The Hertz contact model produces both normal and shear forces based on the theoretical analysis of the deformation of smooth, elastic spheres in frictional contact. Viscous dashpots may be added for further energy dissipation in simulations involving impact. Both components transmit only a force.

Behavior Summary

The Hertz contact model consists of a nonlinear Hertzian component based on an approximation of the theory of Mindlin and Deresiewicz [Mindlin1953]. As discussed in [Cundall1988a], the current implementation does not reproduce the continuous nonlinearity in shear. Instead, the initial shear modulus is used, but it depends on normal force. This formulation presumes a finite-sized contact area that is small relative to the radii of curvature of the contacting pieces. The interface does not resist relative rotation, meaning that the contact moment equals zero (\(\mathbf{M_{c}} \equiv 0\)). The contact force is resolved into Hertzian and dashpot components (\(\mathbf{F_{c}} =\mathbf{F^{h}} +\mathbf{F^{d}}\)). A surface gap, \(g_{s}\), is defined as the difference between the contact gap \(g_{c}\) and the reference gap \(g_{r}\) so that when the reference gap is zero, the notional surfaces coincide with the piece surfaces. The contact is active if and only if the surface gap is less than or equal to zero; the force-displacement law is skipped for inactive contacts.
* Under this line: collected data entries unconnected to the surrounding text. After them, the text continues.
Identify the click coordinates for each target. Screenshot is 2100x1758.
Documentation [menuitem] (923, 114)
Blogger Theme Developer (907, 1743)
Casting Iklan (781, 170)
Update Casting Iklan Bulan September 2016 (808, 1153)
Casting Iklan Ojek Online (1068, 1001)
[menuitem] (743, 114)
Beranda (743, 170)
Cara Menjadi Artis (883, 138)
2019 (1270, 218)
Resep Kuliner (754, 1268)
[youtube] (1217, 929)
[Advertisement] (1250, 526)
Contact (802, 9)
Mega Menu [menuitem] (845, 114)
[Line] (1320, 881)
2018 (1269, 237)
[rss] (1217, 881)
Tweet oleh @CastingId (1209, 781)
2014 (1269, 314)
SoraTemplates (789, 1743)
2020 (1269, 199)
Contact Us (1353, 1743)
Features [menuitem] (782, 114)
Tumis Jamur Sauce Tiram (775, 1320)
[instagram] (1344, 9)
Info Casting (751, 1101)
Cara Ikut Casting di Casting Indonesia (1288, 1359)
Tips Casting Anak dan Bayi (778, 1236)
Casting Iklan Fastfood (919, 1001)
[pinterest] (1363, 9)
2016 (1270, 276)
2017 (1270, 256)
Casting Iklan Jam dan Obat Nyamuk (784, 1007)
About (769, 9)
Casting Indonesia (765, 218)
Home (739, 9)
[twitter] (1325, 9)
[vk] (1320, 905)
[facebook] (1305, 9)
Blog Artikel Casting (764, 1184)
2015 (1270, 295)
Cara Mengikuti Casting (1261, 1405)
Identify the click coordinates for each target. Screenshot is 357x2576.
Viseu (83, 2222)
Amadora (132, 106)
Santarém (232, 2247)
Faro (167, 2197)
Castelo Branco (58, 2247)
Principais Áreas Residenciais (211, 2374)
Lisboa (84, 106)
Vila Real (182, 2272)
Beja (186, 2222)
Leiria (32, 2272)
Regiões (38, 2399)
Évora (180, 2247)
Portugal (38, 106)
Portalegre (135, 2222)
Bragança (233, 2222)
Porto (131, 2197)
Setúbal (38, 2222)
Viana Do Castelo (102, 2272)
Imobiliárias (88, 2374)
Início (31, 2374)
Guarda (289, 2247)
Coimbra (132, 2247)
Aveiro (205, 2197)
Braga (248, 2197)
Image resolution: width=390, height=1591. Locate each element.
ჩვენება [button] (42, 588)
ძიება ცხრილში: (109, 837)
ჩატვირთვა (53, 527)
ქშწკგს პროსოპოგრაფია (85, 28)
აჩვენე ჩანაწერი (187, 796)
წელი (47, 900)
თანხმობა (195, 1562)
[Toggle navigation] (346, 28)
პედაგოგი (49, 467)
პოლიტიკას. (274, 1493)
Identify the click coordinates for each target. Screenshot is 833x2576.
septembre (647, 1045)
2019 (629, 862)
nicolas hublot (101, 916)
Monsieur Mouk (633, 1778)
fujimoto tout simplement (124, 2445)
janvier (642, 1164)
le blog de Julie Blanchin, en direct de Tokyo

common\contactmodel\hertz\doc\manual\cmhertz_fig1.png

Figure 1: Behavior and rheological components of the Hertz model.

Note

The Hertz model implementation has changed from PFC 4.0 as follows:

  1. Ball-Facet Contact Treatment: In PFC 4.0, the wall in a ball-wall contact was conceptually replaced by an identical ball positioned symmetrically about the wall location so that the value of the overlap used in the force-displacement law was set equal to twice the physical ball-wall overlap. In PFC 5.0 and PFC 6.0, the force is resolved for a ball-facet contact using the facet curvature of 0 (or, alternatively, the facet radius of \(\infty\)). This means that the normal force at a ball-facet contact is half the value calculated in PFC 4.0.
  2. 2D Formulation: The theoretical background of the Hertz model in PFC is only applicable to the case of 3D ball-ball and ball-facet contacts. Users may however use the Hertz contact model in PFC2D and select the value of the power-law exponent \(\alpha_h\) (see below).
  3. The power-law exponent \(\alpha_h\) (see description below) can be modified from its default value of 3/2. For instance, [Hunt1975] suggest a value in the range [1.0,1.5] for contacts between coaxial cylinders.
  4. A new mode (\(M_s\)) allows for the shear force to be diminished upon normal unloading to prevent spurious energy creation (see [Ellata1996] or [Agnolin2007a] for details).

Note

Revision 28 included the following additional modifications:

  1. The property inheritance mechanism that derives the contact model elastic parameters from the parameters of the contacting pieces has been changed to conform to [Mindlin1953], following the equations below . Before this modifications, the contact effective shear modulus and Poisson ratio were taken as the average of the contacting pieces shear modulus and Poisson ratio, respectively. Note that this change may change the output for models that used the property inheritance mechanism with the hertz model. Please refer to the section “Usage and Verification Examples” below for an example demonstrating how to override the property inheritance mechanism to reproduce the previous behavior.
  2. A new property, \(\alpha_d\), has been added to allow the dashpot force to be proportional to the current surface gap raised to the power \(\alpha_d\). This parameter defaults to 0.0 for backwards compatibility, but can be set to a non-zero value. Following the dimensional analysis of [Ramírez1999], \(\alpha_d = (\alpha_h-1) / 2\) should be selected to obtain a constant restitution coefficient at low impact velocities. The current model with \(\alpha_h = 3/2\) and \(\alpha_d = 1/4\) satisfies this condition and corresponds to that of [Tsuji1992].
  3. A new property, \(g_r\), has been added to allow the user to specify a non-zero reference gap.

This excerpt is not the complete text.